From 3708a6ddcd020b01a5226be3cad5aa57b7661ac4 Mon Sep 17 00:00:00 2001
From: Rob Court <robbie.court@gmail.com>
Date: Wed, 3 Jun 2026 09:01:35 +0100
Subject: [PATCH] Add --force-refresh flag to overwrite owl_cache canonical
 slots

The existing pre-warm pass walks every (query_type, entity_id) tuple
for the OWLERY + V3 endpoints and runs a GET against owl_cache
(v3-cached.virtualflybrain.org for V3, owl.virtualflybrain.org for
the legacy OWLERY queries). That's enough on first deploy when the
cache is cold, but it does nothing for a refresh: the very first
request after the wamup is served from the existing cache slot.

After a VFBquery release the deployed response shape may differ
(new columns, fixed wire format, etc.). We need a way to force-fetch
every entry from upstream and overwrite the canonical owl_cache
slot, in the background, so end-users hitting v3-cached after the
release get either a stale (previous-version) entry or a fresh
(post-warmup) entry -- never a cold miss.

owl_cache's companion change adds:

    map $http_x_force_refresh $force_refresh {
        default ${FORCE_CACHE_REFRESH_ON_REQUEST};
        "~*^(true|1|yes)$" 1;
    }

with the pre-existing `proxy_cache_bypass $force_refresh` and no
`proxy_no_cache` -- so a request with `X-Force-Refresh: true`
bypasses the cache for the fetch AND the upstream response then
overwrites the canonical slot.

This change adds the matching CLI flag.
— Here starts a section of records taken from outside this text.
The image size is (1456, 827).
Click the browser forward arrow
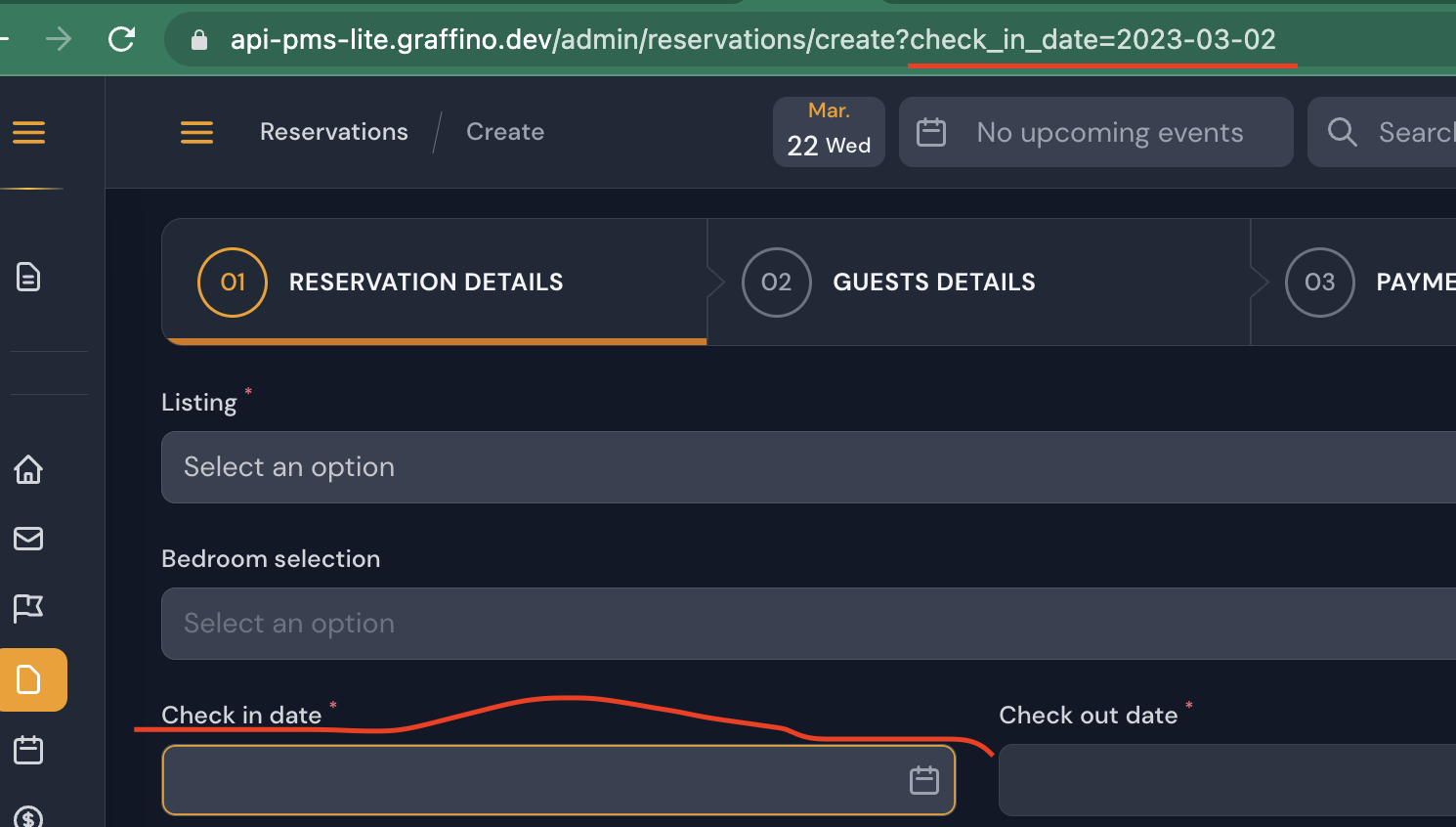(x=59, y=39)
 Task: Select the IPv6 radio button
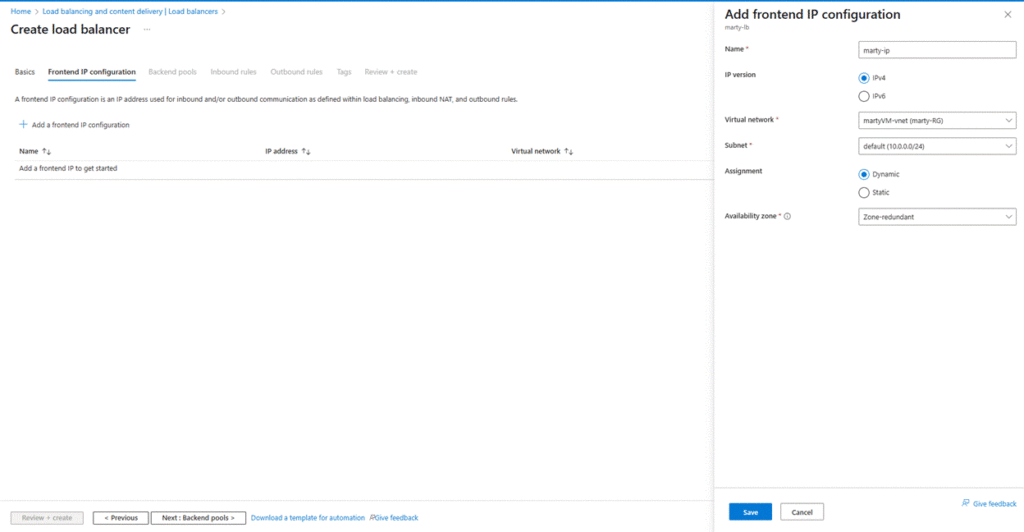pos(864,96)
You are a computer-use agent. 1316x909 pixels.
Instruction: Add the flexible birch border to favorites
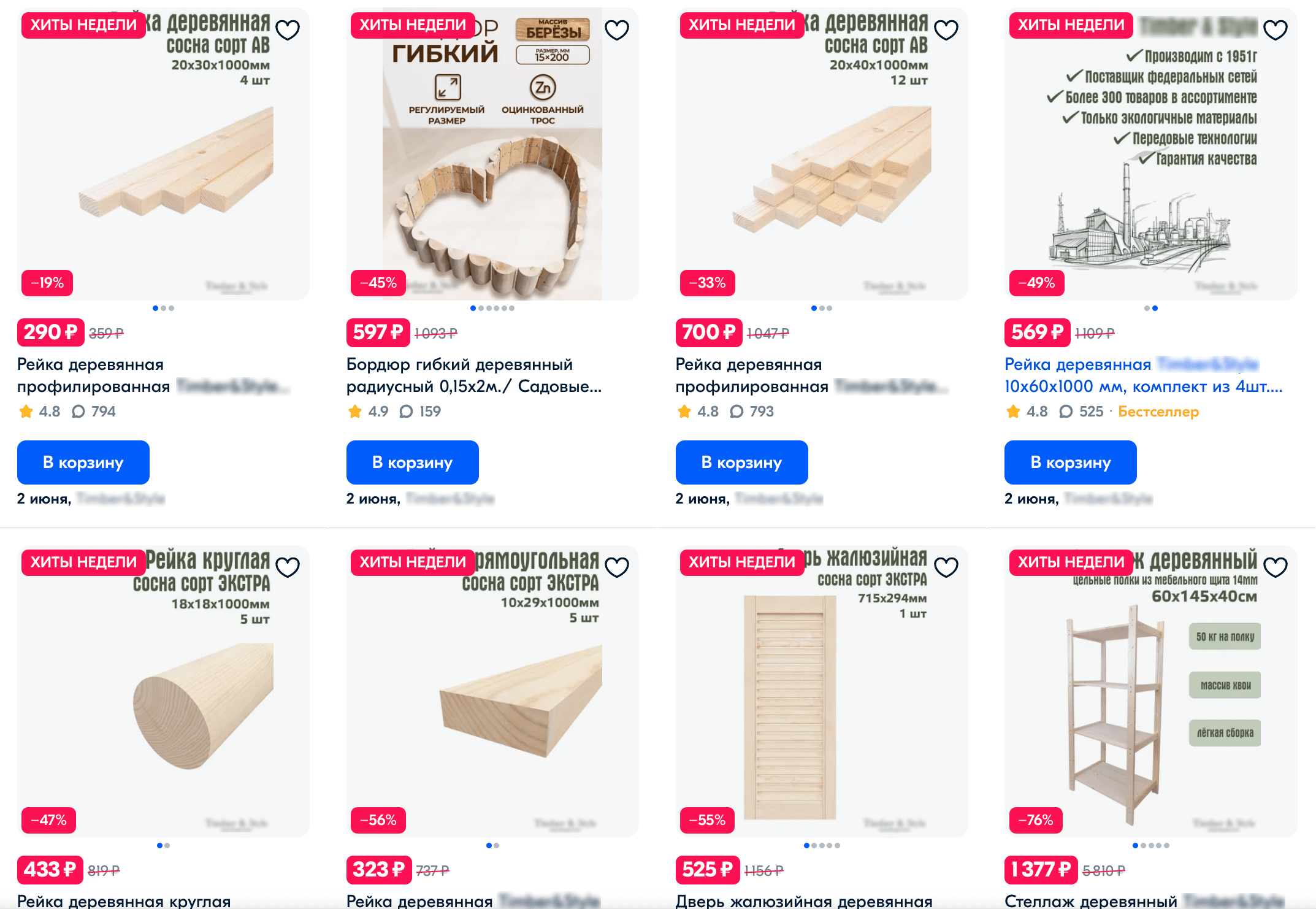[x=617, y=29]
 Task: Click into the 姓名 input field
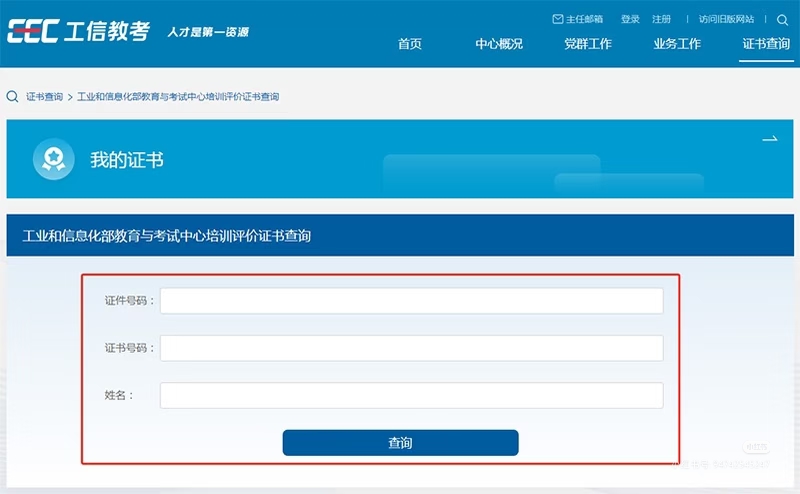click(411, 395)
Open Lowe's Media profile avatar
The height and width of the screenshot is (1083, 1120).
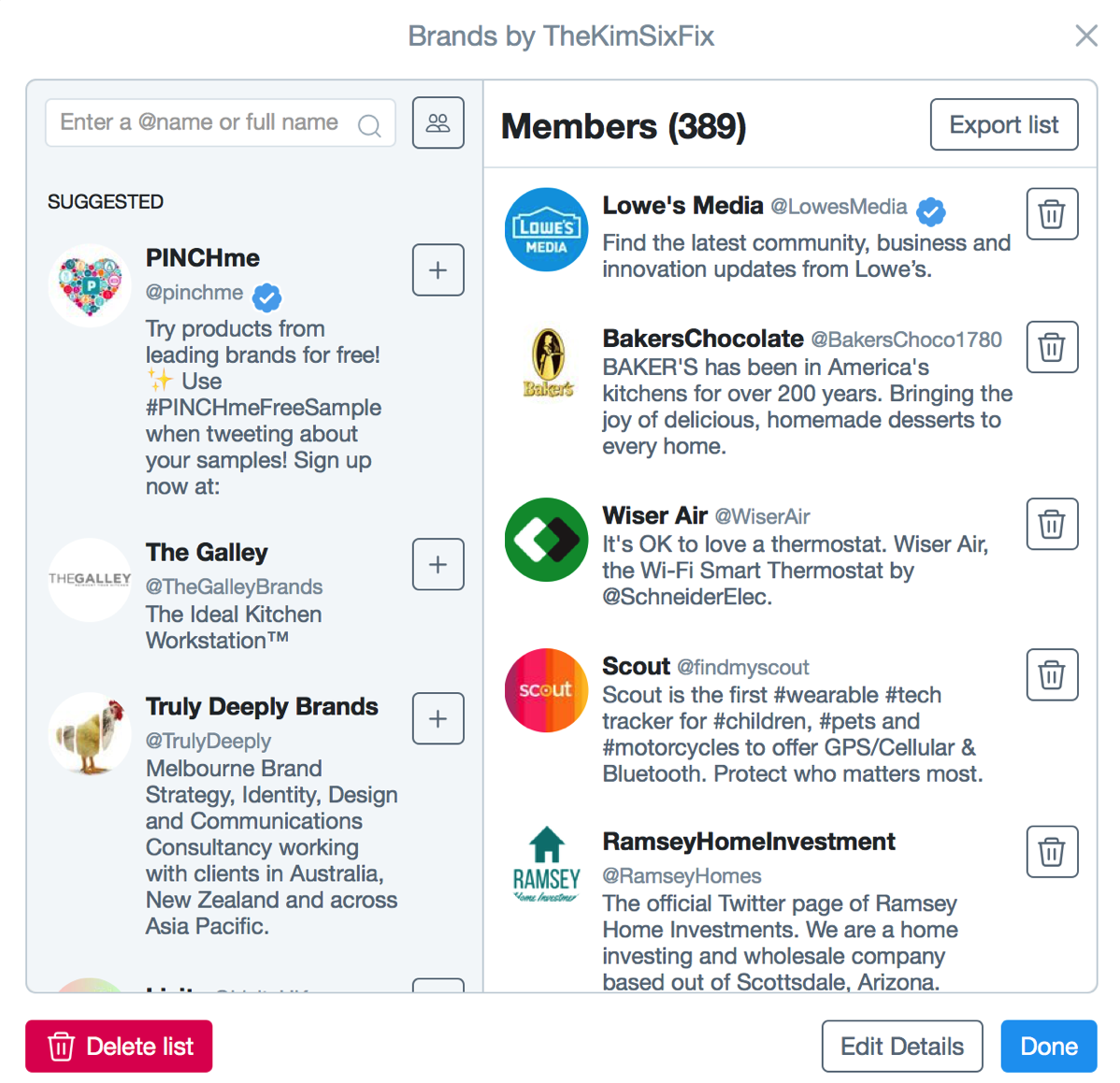tap(546, 229)
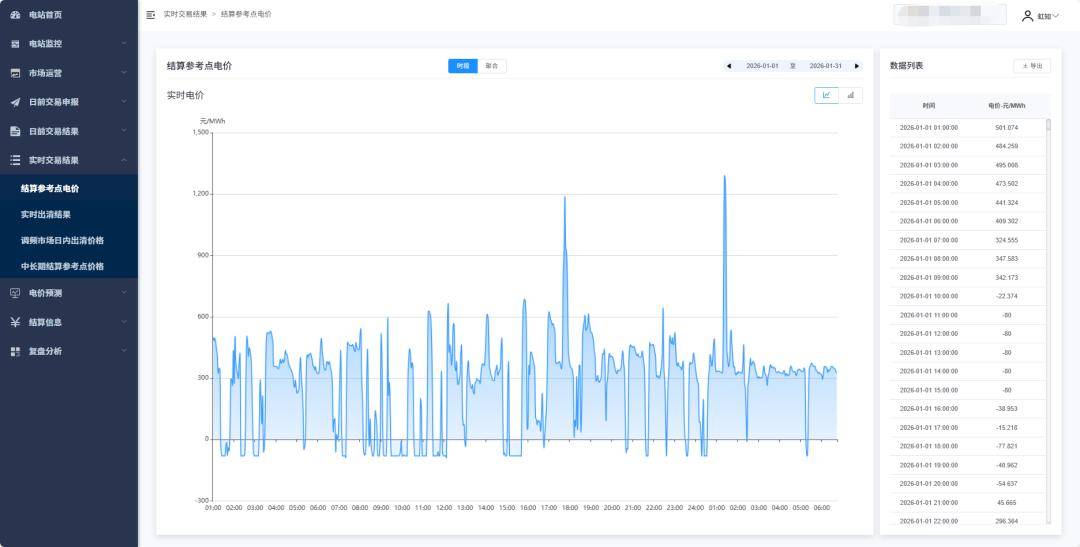Click the 日前交易申报 paper plane icon
This screenshot has height=547, width=1080.
tap(15, 102)
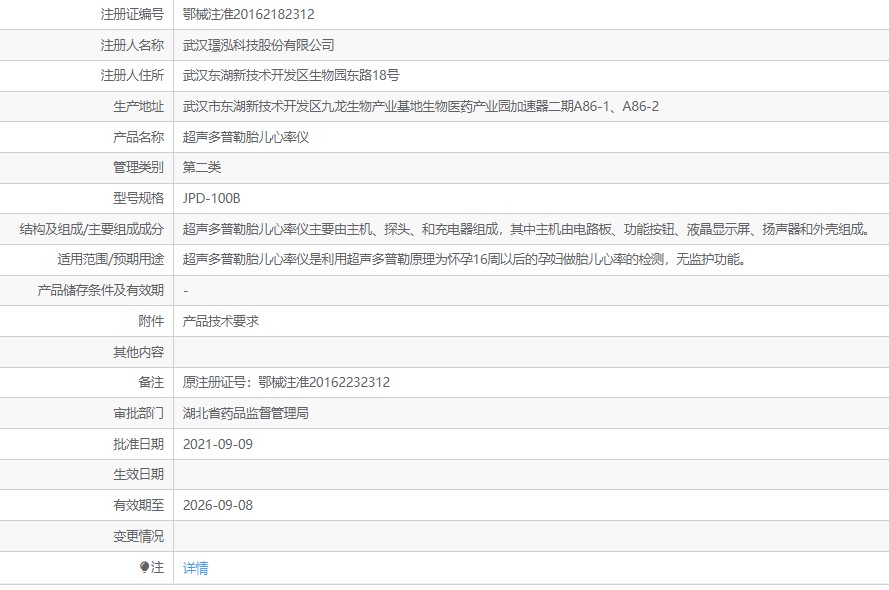The image size is (889, 590).
Task: Click the expiry date 2026-09-08
Action: pos(218,505)

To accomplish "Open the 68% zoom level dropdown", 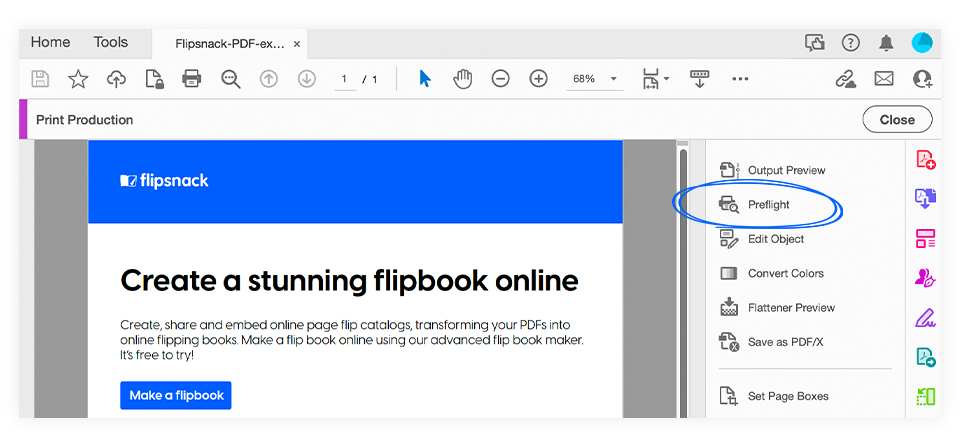I will [x=594, y=79].
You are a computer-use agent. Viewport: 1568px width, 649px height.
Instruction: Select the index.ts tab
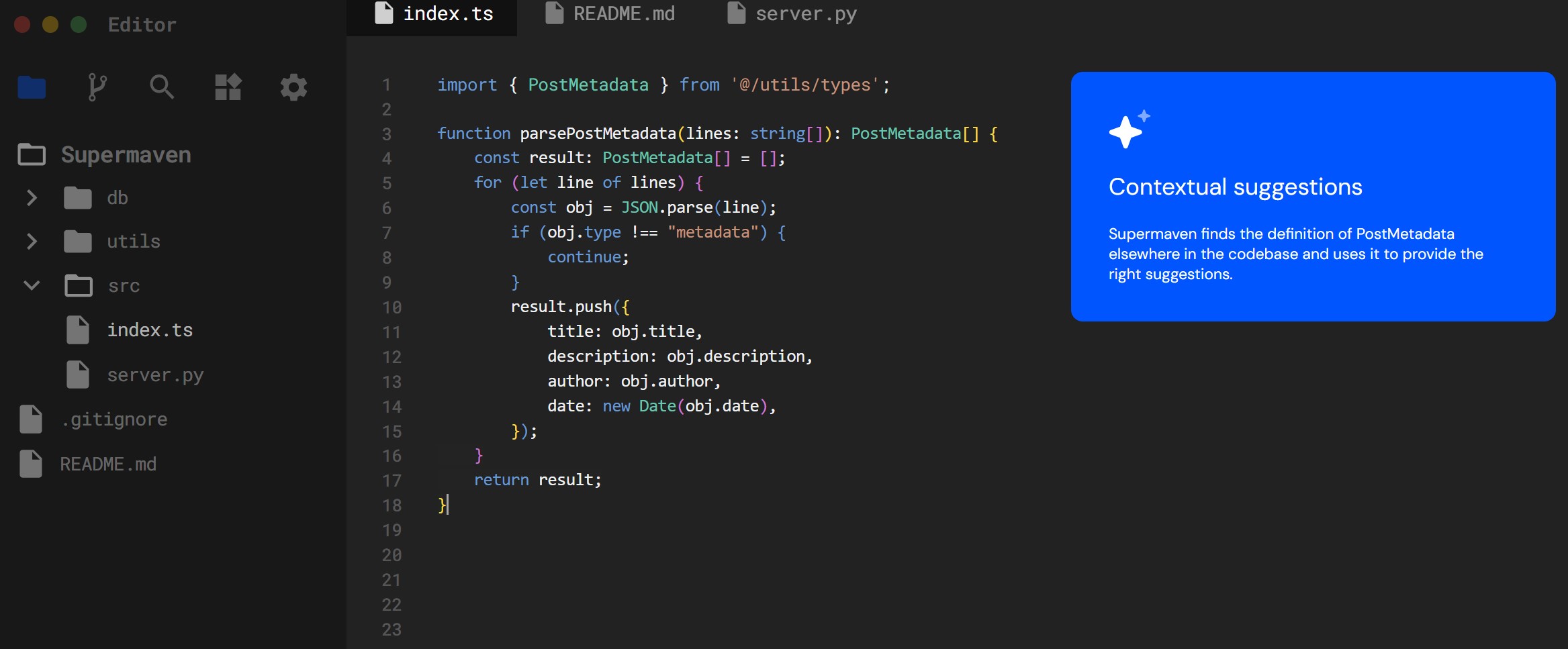point(434,14)
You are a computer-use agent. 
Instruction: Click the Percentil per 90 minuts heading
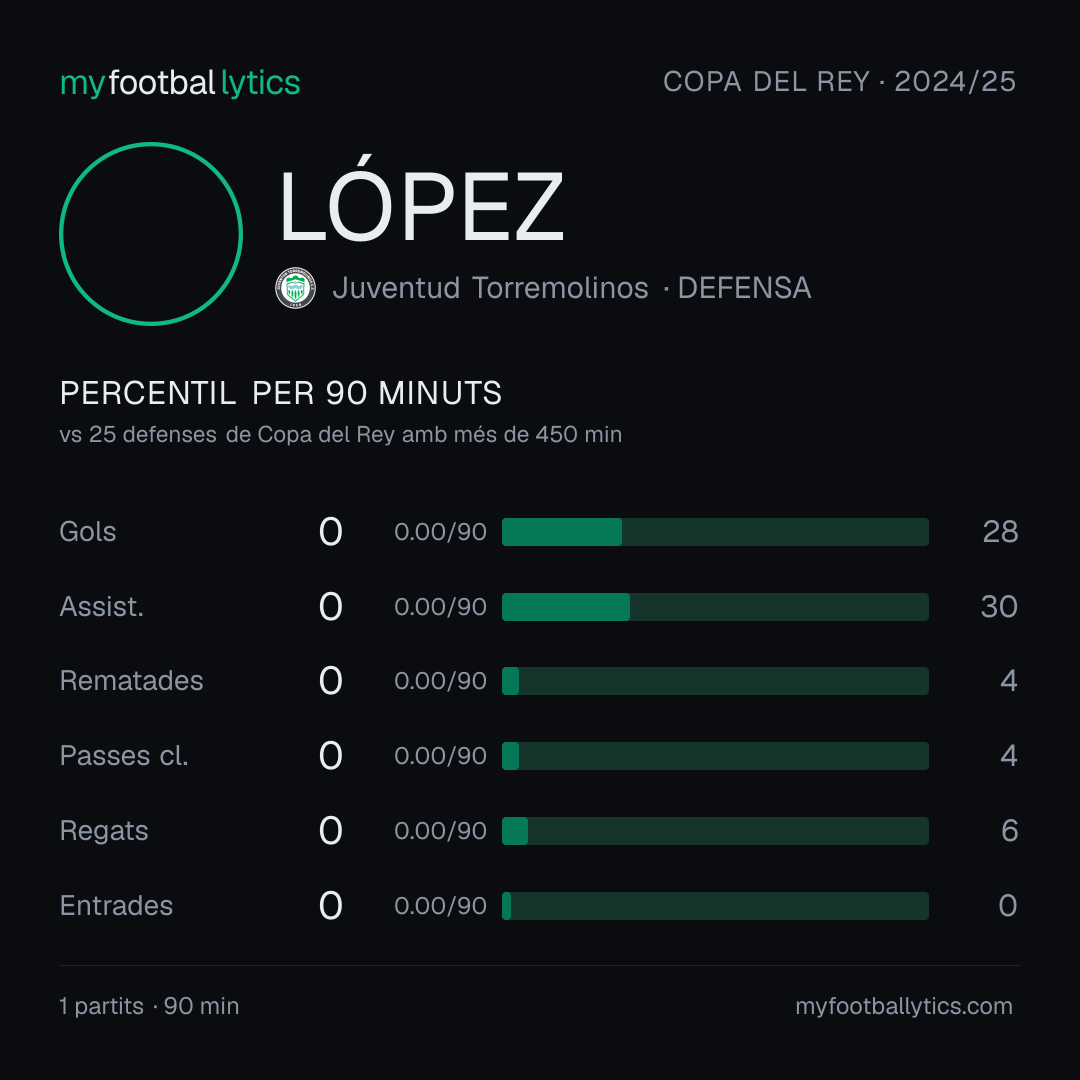(281, 393)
With `--force-refresh`,
every request sent through this tool gets `X-Force-Refresh: true`.
Without the flag, behaviour is unchanged (cold-cache pre-warm).

Mechanical changes:

- `run_query` and `run_query_type` now accept an optional `headers`
  kwarg threaded through to `requests.get`.
- `--force-refresh` argparse flag (default off).
- `request_headers = {'X-Force-Refresh': 'true'}` built once in
  `main` and passed to every executor submit.

Rollout order:
  1. owl_cache header-based-force-refresh branch -> merge -> redeploy.
  2. This owlery-cache-reload PR -> merge -> redeploy.
  3. Jenkins job: `python main.py --force-refresh` after each
     tagged VFBquery push.
---
 main.py | 21 ++++++++++++++++-----
 1 file changed, 16 insertions(+), 5 deletions(-)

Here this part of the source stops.